→ EXERCISE DETAILS
In the passage about Qin Ming, copy out the part starting with "Devastated by the" and going on through "the outlaws' side.", swapping "Devastated" for "Heartbroken".

Qin Ming duels with Hua Rong on horseback but neither manages to overcome his opponent. Hua Rong then feigns defeat and flees. Knowing that Qin Ming easily loses his cool, Hua Rong lures him nearer to Mount Qingfeng, where an exhausted Qin Ming eventually falls into a hidden pit and gets captured by the outlaws.

Qin Ming is brought before the outlaws' leader Song Jiang, who frees him, treats him respectfully, and tries to persuade him to join them in resisting the corrupt government. Although Qin Ming takes to Song Jiang, he declines to join the outlaws. Nonetheless, he spends the night at the outlaw stronghold as their guest.

The following day, when Qin Ming returns to Qingzhou, he is shocked to hear Murong Yanda denying him entry into the city and accusing him of betrayal. The governor has also executed Qin Ming's entire family. When a confused Qin Ming tries to force his way in, the governor orders archers to fire at him, driving him back.

Devastated by the loss of his family, Qin Ming wanders around until he meets the Mount Qingfeng outlaws again. It turns out that the outlaws had disguised themselves as Qin Ming and his men and attacked Qingzhou the previous night, causing Murong Yanda to misunderstand that Qin had defected to the outlaws' side.

→ RECORDED DATA
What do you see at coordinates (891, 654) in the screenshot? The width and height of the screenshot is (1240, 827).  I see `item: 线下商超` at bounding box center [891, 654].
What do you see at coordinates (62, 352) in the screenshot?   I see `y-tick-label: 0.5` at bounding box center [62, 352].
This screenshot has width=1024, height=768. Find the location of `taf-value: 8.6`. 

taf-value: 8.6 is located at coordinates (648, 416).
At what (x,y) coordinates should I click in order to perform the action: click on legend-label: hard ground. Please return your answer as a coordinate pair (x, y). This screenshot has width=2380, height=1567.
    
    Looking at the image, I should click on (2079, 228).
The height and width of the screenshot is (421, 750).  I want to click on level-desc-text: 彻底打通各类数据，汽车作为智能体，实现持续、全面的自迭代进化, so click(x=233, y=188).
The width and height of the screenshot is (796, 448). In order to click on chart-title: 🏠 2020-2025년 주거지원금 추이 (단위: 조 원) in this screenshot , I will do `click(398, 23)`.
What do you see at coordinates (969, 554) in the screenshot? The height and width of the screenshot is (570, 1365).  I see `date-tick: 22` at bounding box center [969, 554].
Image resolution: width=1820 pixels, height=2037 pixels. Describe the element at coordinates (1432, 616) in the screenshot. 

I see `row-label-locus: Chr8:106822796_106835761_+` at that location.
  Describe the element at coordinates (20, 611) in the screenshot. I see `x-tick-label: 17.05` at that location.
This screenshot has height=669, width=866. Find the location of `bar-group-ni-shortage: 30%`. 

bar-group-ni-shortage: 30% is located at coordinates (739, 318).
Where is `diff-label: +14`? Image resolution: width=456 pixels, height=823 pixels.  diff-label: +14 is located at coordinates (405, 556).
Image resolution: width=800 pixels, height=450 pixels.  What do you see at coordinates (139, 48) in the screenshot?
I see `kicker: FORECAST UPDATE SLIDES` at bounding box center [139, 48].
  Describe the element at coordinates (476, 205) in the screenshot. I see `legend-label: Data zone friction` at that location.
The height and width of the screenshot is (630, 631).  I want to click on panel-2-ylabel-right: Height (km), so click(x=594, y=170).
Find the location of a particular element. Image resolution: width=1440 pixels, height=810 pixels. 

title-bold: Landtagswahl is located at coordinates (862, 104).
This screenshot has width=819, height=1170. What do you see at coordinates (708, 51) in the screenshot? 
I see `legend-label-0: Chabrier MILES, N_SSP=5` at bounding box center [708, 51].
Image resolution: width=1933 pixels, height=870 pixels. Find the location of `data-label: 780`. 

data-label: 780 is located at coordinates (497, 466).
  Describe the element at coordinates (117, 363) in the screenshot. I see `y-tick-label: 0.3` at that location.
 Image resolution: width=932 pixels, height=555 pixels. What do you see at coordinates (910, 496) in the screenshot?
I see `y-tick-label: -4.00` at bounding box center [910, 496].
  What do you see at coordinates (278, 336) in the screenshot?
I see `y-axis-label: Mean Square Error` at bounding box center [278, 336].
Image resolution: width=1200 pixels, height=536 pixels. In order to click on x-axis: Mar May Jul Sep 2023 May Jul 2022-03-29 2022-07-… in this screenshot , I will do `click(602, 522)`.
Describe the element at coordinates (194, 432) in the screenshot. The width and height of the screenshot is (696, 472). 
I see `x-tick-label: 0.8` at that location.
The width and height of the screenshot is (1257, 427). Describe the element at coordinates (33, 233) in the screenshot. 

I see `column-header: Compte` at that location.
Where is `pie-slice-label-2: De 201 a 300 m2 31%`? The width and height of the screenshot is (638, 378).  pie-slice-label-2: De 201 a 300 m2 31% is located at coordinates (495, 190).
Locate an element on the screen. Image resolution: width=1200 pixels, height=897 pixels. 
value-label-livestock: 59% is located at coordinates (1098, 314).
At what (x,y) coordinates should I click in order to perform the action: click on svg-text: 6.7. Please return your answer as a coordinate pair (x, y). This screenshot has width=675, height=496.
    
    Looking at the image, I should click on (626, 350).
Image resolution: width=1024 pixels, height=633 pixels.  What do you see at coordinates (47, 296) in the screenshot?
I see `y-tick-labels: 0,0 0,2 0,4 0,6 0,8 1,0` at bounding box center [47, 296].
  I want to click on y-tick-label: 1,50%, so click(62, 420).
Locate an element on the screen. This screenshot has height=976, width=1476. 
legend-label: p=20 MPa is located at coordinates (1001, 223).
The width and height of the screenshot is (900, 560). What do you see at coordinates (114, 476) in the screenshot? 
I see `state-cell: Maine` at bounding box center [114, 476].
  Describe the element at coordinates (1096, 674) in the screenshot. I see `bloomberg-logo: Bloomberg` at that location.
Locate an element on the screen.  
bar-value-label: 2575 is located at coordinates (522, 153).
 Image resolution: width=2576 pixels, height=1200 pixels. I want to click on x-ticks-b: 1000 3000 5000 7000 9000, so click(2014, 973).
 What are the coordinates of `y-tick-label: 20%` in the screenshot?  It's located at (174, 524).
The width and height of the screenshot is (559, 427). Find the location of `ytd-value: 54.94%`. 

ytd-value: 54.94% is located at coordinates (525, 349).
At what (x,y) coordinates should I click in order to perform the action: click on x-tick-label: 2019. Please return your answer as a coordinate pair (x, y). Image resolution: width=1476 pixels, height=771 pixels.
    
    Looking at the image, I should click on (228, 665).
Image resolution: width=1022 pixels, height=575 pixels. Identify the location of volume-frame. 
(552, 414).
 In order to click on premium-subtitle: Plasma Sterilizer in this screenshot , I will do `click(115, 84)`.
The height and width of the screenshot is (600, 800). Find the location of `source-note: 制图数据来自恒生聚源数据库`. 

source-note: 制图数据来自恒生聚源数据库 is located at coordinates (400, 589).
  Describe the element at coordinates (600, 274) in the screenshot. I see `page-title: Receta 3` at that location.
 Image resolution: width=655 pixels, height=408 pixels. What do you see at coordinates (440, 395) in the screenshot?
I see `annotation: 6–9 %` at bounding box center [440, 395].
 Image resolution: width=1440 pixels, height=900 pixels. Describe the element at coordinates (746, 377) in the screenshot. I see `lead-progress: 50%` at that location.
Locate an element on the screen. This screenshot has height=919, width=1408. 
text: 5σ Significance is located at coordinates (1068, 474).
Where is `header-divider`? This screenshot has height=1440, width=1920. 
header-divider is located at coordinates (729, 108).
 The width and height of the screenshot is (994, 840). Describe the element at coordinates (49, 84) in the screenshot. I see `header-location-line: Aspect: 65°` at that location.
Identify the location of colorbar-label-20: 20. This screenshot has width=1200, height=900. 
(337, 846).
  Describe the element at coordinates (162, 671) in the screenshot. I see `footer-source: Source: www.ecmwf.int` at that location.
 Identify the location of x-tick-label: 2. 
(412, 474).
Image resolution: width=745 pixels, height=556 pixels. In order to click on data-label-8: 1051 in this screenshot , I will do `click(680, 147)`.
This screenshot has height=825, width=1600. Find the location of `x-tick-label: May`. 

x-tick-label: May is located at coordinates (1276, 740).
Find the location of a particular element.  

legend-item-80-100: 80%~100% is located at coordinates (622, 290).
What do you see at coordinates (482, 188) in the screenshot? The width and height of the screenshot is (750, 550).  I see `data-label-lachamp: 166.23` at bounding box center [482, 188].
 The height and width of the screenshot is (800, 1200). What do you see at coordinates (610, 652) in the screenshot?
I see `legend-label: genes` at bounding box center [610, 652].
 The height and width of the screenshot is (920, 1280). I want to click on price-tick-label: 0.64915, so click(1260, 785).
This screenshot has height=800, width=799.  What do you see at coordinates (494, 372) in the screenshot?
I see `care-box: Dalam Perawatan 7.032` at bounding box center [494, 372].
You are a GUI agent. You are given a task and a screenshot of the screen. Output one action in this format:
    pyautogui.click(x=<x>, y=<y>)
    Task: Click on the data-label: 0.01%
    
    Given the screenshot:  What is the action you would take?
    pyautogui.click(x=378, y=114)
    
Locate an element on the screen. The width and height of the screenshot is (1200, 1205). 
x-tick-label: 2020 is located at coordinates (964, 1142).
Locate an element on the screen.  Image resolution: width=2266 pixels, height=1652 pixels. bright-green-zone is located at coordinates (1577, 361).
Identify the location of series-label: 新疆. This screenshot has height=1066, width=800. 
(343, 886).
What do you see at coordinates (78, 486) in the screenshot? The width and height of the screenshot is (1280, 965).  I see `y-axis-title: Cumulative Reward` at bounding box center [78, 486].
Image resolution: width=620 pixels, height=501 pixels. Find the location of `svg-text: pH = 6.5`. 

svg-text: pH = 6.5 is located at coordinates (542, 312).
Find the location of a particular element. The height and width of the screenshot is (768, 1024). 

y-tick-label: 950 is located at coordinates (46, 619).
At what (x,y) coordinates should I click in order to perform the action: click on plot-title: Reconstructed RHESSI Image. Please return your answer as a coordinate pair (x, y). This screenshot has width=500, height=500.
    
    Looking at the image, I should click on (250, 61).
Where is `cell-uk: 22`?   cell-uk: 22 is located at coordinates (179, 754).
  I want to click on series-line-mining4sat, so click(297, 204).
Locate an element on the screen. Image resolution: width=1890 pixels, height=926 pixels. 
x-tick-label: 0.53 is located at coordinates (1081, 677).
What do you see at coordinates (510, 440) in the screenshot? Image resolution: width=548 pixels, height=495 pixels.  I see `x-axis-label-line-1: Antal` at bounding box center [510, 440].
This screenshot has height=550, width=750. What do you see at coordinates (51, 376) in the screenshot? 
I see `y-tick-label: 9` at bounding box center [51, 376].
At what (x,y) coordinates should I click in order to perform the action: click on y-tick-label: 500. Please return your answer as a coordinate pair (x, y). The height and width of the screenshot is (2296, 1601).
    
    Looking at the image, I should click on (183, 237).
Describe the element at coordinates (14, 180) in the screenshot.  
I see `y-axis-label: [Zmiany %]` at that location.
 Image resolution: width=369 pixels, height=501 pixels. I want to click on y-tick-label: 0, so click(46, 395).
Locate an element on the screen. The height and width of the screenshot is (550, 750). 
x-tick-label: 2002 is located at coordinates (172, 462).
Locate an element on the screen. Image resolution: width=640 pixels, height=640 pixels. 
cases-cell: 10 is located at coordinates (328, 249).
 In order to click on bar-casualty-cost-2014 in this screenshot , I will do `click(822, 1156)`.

→ TASK RESULT
Heartbroken by the loss of his family, Qin Ming wanders around until he meets the Mount Qingfeng outlaws again. It turns out that the outlaws had disguised themselves as Qin Ming and his men and attacked Qingzhou the previous night, causing Murong Yanda to misunderstand that Qin had defected to the outlaws' side.